La question du vivant m’est alors revenue de plein fouet lorsque j’ai commencé à étudier les danses traditionnelles françaises et à faire des recherches sur les danses traditionnelles wallonnes. Historiquement les années 70 ont marqué un tournant avec le revivalisme, un regain d’interêt pour ce type de danses et une urgence de collecter des formes en train de disparaitre. En France, lorsque les ballets dits folkloriques faisaient leurs tournées, les danseur·euse·s vêtu·e·s de costumes et de sabots exécutaient des chorégraphies et rencontraient, après avoir joué leur spectacle, des ruraux qui pratiquaient aussi la danse traditionnelle mais dans de tout autre contexte. De ces points de contact et de rencontres se sont développés les travaux de collectes, une réflexion sur la préservation et sur ce qui fait qu’une forme reste vivante. Est-ce que préserver c’est fixer des pas et une chorégraphie pour pouvoir la montrer aux autres ou est-ce que c’est cultiver la forme en la mettant en lien avec ce qui l’entoure au risque de la voir se transformer et peut-être perdre son esprit? Qu’est-ce que l’esprit d’une danse et par quels moyens peut-on le transmettre ? Ces questions cruciales pour une chorégraphe invitent à la pluralité de point de vues et échappent aux visions univoques sous peine de se fossiliser et comme Orphée devenir statue de sel. 

Les danses qui se pratiquent en bal sont par définition immersives. En bal, on éprouve physiquement le groupe, les danses en couple s’enchainent avec celles en grand groupe, ou en petites formations de 4. Si on souhaite observer, on a souvent peu de recul. La position de vision globale ou du point de vue d’ensemble est quasiment impossible. Aucune lisibilité, aucune uniformité, en bal de très bon·ne·s danseur·euse·s peuvent ne pas faire exactement la même chose. Chacun·e a sa signature, sa patte. Iels improvisent, se répondent, jouent avec d’infimes variations de pas, sur des détails d’accents ou d’infra rythmes ou encore des façons de répartir le poids du corps. La danse nait, alors, dans le dialogue qui se déploie à partir de bases de pas et de formes communes. Les danseur·euse·s jouent en temps réel avec la multitude de combinaisons possibles.

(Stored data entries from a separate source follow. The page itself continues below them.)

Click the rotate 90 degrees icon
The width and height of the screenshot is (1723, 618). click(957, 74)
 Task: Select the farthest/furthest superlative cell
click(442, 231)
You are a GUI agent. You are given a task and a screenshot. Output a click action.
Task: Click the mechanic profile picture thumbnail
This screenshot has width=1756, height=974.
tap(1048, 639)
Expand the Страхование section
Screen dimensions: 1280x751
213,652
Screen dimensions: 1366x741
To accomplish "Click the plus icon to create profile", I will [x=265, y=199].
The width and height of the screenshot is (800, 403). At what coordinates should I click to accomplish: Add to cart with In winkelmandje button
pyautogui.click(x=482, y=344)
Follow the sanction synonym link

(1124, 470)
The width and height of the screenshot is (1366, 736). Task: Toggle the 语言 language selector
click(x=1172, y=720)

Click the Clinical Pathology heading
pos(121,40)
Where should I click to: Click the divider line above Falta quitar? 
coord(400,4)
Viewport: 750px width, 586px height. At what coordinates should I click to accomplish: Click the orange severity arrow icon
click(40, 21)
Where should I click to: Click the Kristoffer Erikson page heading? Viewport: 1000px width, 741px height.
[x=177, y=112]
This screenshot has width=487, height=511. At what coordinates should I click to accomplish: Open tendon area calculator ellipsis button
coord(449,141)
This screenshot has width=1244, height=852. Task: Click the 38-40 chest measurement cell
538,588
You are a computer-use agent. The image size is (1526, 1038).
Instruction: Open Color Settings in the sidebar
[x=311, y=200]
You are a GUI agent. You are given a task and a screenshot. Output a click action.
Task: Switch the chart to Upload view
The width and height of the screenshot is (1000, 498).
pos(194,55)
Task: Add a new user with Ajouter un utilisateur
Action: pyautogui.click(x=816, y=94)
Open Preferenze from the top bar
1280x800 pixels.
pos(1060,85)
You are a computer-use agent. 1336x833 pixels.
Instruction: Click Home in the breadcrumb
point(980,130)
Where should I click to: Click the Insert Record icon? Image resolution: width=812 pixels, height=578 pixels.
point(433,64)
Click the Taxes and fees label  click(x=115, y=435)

C’est un tout autre processus que celui des ballets folkloriques où la condition de mise sous regards empêche souvent l’improvisation. 

Sur un même territoire, un style de danses peut aussi déployer des variations, sortes de signatures d’un groupe d’habitant·e·s. Ces signatures reflètent une communauté, décalent les cartes officielles en créant un découpage culturel. Les danses traditionnelles nous invitent à penser local et à réactualiser notre notion de la géographie. Est-ce qu’une danse contemporaine locale pourrait surgir dans nos pensées et dans les théâtres? Est-ce que cette idée nous fait sourire? Et, alors, de quoi est fait ce sourire? 

Cette recherche est en cours de développement, elle a reçu une bourse de la FWB et de Charleroi Danse, elle bénéficie de résidences à la Bellone et au studio THOR. Elle est la préfiguration d’un prochain spectacle.

Article publié dans le NDD n°89

1-Voir l’interview de Steve Paxton sur la recherche sensorielle du mouvement dans  « Steve Paxton about dancing »sur ce lienhttps://youtu.be/VDBbyypWLJM?si=olHIHIRRubKXCo8Q

2-Au bord des mondes, Vers une anthropologie métaphysique de Mohamed Amer Meziane  Éditions Vues de l’esprit.